REEDS SPRING, Mo.– In case you need a recap, Jodie Gronvold, a former principal for the Reeds Spring Elementary School accused Reeds Spring Superintendent Michael Mason of sexual harassment she says she endured back in 2015. The case would eventually settle out of court at the tune of 500 thousand dollars. Gronvold resigned after the settlement. Mason’s contract would later be renewed by the school board.
Jay Kirksey was at one point Gronvold’s attorney. He is now representing a second former Reeds Spring School District employee.
“We’re looking forward to a trial in front of a jury that can hear all of the facts,” Kirksey said Wednesday.

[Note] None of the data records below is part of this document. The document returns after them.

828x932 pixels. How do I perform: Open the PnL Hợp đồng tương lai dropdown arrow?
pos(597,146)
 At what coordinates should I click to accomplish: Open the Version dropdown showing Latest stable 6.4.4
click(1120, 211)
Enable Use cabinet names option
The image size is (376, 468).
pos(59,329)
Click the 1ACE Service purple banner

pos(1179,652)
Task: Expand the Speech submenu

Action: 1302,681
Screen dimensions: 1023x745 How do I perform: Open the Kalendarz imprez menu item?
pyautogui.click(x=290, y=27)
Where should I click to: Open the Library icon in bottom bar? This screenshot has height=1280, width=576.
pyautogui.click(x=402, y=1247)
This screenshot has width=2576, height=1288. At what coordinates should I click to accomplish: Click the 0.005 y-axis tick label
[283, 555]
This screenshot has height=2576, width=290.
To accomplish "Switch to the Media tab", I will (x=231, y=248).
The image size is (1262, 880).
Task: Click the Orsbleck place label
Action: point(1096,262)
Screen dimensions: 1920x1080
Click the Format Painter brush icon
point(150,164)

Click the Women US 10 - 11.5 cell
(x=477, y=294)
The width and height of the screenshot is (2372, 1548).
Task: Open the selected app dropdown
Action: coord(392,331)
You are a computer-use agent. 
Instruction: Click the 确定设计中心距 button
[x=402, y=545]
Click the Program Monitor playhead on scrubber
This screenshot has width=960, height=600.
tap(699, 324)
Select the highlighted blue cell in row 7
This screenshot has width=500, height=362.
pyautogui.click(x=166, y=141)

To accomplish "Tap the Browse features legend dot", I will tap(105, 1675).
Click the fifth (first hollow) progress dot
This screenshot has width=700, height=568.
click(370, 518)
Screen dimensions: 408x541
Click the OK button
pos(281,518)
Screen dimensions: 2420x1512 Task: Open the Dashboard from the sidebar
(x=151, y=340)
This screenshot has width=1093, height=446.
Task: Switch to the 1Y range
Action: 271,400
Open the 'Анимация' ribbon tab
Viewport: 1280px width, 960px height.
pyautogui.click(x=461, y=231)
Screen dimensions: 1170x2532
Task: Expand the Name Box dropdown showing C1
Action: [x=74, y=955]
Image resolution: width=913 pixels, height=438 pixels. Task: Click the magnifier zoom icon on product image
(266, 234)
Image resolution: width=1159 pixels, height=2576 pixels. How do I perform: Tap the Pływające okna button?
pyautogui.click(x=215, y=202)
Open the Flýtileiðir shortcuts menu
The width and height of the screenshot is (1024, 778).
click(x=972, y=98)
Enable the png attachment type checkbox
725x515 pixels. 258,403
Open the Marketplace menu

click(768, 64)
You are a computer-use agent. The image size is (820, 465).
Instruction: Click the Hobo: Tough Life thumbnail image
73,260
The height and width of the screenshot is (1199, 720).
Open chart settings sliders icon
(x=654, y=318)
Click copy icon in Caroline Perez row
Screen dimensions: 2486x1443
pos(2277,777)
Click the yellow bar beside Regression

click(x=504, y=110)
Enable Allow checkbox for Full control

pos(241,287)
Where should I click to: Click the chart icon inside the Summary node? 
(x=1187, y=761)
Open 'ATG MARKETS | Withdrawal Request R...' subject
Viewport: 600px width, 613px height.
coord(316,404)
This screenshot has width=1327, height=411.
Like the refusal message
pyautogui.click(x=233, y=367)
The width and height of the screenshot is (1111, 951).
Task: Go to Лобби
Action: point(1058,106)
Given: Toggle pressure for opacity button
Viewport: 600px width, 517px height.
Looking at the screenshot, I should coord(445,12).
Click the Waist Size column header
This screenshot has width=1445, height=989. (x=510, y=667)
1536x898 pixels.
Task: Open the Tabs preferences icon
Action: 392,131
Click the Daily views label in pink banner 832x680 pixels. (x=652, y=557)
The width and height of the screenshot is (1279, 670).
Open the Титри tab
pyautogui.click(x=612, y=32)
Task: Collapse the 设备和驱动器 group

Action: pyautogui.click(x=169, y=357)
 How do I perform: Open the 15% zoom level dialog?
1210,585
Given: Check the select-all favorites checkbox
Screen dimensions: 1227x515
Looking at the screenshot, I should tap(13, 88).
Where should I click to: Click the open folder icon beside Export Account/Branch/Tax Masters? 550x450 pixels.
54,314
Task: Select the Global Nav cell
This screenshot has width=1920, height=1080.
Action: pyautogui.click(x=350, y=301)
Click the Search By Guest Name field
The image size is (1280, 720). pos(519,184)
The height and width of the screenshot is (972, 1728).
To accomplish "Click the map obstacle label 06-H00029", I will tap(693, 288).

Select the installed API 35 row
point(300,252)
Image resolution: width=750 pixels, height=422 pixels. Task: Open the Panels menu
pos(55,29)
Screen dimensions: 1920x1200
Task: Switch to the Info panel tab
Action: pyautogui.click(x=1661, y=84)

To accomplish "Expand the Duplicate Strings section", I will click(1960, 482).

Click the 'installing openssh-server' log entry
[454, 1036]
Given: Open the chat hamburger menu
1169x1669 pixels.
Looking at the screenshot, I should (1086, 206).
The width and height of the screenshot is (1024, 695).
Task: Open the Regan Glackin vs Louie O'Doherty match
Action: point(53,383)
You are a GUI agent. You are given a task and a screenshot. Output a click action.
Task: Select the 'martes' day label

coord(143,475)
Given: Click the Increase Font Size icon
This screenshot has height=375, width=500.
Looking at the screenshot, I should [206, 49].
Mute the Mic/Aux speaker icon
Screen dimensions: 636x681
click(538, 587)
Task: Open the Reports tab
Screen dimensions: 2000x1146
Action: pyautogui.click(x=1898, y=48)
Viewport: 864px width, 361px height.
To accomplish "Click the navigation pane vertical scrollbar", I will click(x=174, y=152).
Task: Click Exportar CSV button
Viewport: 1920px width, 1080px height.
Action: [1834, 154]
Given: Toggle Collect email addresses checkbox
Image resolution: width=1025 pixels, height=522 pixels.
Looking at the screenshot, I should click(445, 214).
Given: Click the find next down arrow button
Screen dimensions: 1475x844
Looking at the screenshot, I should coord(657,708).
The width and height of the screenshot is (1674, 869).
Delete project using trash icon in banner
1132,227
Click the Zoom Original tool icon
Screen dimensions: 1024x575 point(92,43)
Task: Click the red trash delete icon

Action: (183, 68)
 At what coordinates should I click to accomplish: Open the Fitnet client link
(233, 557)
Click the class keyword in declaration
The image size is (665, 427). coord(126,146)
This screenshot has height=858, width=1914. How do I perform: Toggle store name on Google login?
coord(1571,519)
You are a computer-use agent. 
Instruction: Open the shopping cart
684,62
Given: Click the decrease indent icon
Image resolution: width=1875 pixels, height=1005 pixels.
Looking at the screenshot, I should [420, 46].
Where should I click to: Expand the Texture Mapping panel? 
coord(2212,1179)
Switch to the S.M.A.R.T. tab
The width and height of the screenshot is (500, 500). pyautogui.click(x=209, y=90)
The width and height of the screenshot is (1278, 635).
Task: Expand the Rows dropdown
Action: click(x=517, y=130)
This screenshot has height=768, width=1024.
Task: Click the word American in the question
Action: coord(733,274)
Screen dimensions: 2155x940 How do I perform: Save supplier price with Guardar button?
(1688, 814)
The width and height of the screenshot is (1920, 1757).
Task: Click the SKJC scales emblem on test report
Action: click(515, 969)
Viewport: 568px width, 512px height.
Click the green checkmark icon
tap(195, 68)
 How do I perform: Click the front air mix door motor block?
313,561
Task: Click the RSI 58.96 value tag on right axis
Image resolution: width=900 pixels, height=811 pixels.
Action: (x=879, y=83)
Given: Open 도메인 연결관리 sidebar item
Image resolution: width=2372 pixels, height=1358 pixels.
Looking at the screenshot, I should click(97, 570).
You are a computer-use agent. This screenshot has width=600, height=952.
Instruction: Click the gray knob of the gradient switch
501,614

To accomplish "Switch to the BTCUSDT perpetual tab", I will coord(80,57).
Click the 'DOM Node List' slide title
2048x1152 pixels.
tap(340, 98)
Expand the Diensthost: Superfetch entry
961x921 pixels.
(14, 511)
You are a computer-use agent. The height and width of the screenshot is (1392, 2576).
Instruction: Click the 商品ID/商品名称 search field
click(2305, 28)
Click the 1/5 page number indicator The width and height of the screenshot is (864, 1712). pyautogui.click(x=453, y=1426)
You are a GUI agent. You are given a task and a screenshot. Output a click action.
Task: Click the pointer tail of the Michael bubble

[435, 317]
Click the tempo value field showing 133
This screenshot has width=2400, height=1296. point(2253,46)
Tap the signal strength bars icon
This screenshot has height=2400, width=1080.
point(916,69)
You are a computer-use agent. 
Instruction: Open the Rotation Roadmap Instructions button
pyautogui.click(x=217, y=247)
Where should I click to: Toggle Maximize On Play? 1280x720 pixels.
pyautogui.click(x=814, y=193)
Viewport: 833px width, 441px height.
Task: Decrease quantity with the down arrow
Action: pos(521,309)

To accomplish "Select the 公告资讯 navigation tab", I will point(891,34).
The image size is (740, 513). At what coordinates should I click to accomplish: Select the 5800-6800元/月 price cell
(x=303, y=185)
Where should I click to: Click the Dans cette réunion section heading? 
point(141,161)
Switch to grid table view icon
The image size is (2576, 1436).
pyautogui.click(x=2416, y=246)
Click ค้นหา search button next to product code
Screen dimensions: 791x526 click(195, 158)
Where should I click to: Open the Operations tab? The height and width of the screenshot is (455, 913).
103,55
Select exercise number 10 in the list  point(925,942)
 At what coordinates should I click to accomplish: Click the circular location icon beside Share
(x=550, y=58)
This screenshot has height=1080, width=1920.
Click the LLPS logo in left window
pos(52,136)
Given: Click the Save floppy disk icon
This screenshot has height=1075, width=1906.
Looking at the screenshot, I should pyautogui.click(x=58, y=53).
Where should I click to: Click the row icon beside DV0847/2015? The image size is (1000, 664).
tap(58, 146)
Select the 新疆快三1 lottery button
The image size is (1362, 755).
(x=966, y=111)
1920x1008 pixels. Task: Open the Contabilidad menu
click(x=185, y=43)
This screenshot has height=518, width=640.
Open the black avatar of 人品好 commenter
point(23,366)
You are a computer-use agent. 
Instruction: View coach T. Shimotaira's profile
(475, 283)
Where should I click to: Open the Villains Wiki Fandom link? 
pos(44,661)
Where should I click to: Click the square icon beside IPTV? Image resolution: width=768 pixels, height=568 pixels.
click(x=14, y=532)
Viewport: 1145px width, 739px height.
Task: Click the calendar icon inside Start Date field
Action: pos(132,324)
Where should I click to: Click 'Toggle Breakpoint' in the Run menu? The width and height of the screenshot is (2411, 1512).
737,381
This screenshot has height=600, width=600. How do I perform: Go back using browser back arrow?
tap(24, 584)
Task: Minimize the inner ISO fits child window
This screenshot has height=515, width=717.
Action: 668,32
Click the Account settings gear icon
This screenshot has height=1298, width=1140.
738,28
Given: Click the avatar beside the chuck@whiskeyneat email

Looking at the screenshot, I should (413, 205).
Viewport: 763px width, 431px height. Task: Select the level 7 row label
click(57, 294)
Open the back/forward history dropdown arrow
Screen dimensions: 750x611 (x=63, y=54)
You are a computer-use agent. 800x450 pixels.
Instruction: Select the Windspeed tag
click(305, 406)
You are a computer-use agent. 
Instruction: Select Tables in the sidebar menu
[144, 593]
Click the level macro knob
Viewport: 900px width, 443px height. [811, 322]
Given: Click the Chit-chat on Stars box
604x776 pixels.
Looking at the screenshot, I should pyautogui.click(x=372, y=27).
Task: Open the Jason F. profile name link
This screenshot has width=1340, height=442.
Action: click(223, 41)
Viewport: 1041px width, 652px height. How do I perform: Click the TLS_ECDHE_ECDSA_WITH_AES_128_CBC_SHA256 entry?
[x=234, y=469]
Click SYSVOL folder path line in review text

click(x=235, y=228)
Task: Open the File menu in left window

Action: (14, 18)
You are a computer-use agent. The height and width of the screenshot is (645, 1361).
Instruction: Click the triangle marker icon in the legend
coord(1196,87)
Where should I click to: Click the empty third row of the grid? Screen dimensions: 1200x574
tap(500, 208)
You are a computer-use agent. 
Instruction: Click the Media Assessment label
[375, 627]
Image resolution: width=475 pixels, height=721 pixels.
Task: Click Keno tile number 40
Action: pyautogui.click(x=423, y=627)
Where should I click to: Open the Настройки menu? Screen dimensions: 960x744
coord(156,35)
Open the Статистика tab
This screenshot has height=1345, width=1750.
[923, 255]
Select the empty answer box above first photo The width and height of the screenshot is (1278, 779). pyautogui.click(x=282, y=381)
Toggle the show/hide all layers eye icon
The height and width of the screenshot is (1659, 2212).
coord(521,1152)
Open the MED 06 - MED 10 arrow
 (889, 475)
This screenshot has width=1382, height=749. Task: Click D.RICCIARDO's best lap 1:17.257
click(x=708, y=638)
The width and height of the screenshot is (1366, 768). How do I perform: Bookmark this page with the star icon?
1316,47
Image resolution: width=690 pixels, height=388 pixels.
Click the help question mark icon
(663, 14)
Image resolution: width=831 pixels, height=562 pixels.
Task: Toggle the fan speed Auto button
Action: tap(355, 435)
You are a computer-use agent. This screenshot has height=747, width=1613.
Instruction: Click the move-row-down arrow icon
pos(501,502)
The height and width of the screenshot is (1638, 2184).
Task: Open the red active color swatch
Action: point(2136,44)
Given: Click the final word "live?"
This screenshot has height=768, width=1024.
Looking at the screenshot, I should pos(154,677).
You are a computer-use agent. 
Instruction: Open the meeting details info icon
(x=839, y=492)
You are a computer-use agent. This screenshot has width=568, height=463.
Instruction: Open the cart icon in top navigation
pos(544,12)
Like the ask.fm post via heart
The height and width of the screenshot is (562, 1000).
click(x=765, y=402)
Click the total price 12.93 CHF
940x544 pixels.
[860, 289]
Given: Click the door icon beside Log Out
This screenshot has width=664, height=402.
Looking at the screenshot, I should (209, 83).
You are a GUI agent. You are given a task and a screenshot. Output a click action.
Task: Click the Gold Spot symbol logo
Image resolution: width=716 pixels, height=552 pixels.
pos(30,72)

His new client, Janie Dennison, claims the school’s administration retaliated against her after she vocally supported Gronvold and the lawsuit against Mason. According to Kirksey, it was after voicing her position on the scandal she received a Performance Improvement Plan, a last resort type penalty Kirksey and his client argue came with no warning as an excuse to tarnish her professional reputation.
“If you’re really trying to address something, you’re going to see subsequent meetings. You’re going to meet regularly with the employee. You’re going to say ‘Hey you know that issue we talked about? Let’s have meetings to see how you can get better.’ Those meetings did not occur,” Kirksey argued.
Kirksey says when Dennison reported this alleged retaliation to the district, she was told her appeal would be heard by the superintendent– Mason– the person Dennison is claiming retaliated.
“The accused should never be disciplining the accuser,” he said.
Kirksey says that system puts accusers in a lose-lose position.
“I don’t mean to be hokey but it’s just sad. You expect your leaders to be the example,” he said.